### [What you should do]
Please swap "chevron" for "arrow" throughout the entries below and give them again with nothing else changed.

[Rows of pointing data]

━━━━

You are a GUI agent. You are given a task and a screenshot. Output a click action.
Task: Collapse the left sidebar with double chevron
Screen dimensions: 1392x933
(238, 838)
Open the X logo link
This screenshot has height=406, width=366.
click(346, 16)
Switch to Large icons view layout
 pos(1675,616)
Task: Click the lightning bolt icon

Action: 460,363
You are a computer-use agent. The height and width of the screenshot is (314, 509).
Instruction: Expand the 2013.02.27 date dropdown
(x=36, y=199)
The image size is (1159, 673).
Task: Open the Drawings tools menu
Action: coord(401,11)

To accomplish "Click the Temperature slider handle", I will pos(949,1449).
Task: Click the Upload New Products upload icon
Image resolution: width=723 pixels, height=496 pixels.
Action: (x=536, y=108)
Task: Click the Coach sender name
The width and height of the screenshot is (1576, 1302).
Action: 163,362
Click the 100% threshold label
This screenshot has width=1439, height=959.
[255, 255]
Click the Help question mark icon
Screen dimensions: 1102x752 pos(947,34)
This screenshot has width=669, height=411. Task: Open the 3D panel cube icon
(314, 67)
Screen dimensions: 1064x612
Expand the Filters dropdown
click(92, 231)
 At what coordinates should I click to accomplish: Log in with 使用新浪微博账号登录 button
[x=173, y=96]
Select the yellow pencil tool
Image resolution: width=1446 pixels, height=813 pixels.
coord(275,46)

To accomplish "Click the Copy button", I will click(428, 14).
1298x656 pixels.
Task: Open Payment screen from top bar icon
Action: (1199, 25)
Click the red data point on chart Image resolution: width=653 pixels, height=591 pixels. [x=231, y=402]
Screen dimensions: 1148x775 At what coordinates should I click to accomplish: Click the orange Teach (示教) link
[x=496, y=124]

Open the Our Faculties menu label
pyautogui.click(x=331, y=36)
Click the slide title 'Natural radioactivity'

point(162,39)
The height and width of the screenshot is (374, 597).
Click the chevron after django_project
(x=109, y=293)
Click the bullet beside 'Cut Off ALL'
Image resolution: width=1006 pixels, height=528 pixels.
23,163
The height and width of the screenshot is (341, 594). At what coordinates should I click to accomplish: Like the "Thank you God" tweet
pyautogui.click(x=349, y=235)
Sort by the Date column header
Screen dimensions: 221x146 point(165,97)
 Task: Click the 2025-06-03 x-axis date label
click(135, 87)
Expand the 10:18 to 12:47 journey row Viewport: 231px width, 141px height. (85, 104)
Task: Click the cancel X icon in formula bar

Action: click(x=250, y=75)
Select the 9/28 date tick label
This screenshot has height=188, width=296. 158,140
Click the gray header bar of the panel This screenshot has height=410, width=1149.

━━━━

### [Exercise output]
You are a GUI agent. You are given a task and a screenshot. Output a click action.
Task: Collapse the left sidebar with double arrow
Screen dimensions: 1392x933
(238, 838)
Open the X logo link
This screenshot has height=406, width=366.
click(346, 16)
Switch to Large icons view layout
 pos(1675,616)
Task: Click the lightning bolt icon

Action: 460,363
You are a computer-use agent. The height and width of the screenshot is (314, 509).
Instruction: Expand the 2013.02.27 date dropdown
(x=36, y=199)
The image size is (1159, 673).
Task: Open the Drawings tools menu
Action: coord(401,11)

To accomplish "Click the Temperature slider handle", I will pos(949,1449).
Task: Click the Upload New Products upload icon
Image resolution: width=723 pixels, height=496 pixels.
Action: (x=536, y=108)
Task: Click the Coach sender name
The width and height of the screenshot is (1576, 1302).
Action: 163,362
Click the 100% threshold label
This screenshot has width=1439, height=959.
[255, 255]
Click the Help question mark icon
Screen dimensions: 1102x752 pos(947,34)
This screenshot has width=669, height=411. Task: Open the 3D panel cube icon
(314, 67)
Screen dimensions: 1064x612
Expand the Filters dropdown
click(92, 231)
 At what coordinates should I click to accomplish: Log in with 使用新浪微博账号登录 button
[x=173, y=96]
Select the yellow pencil tool
Image resolution: width=1446 pixels, height=813 pixels.
coord(275,46)

To accomplish "Click the Copy button", I will click(428, 14).
1298x656 pixels.
Task: Open Payment screen from top bar icon
Action: (1199, 25)
Click the red data point on chart Image resolution: width=653 pixels, height=591 pixels. [x=231, y=402]
Screen dimensions: 1148x775 At what coordinates should I click to accomplish: Click the orange Teach (示教) link
[x=496, y=124]

Open the Our Faculties menu label
pyautogui.click(x=331, y=36)
Click the slide title 'Natural radioactivity'

point(162,39)
The height and width of the screenshot is (374, 597).
Click the arrow after django_project
(x=109, y=293)
Click the bullet beside 'Cut Off ALL'
Image resolution: width=1006 pixels, height=528 pixels.
23,163
The height and width of the screenshot is (341, 594). At what coordinates should I click to accomplish: Like the "Thank you God" tweet
pyautogui.click(x=349, y=235)
Sort by the Date column header
Screen dimensions: 221x146 point(165,97)
 Task: Click the 2025-06-03 x-axis date label
click(135, 87)
Expand the 10:18 to 12:47 journey row Viewport: 231px width, 141px height. (85, 104)
Task: Click the cancel X icon in formula bar

Action: click(x=250, y=75)
Select the 9/28 date tick label
This screenshot has height=188, width=296. 158,140
Click the gray header bar of the panel This screenshot has height=410, width=1149.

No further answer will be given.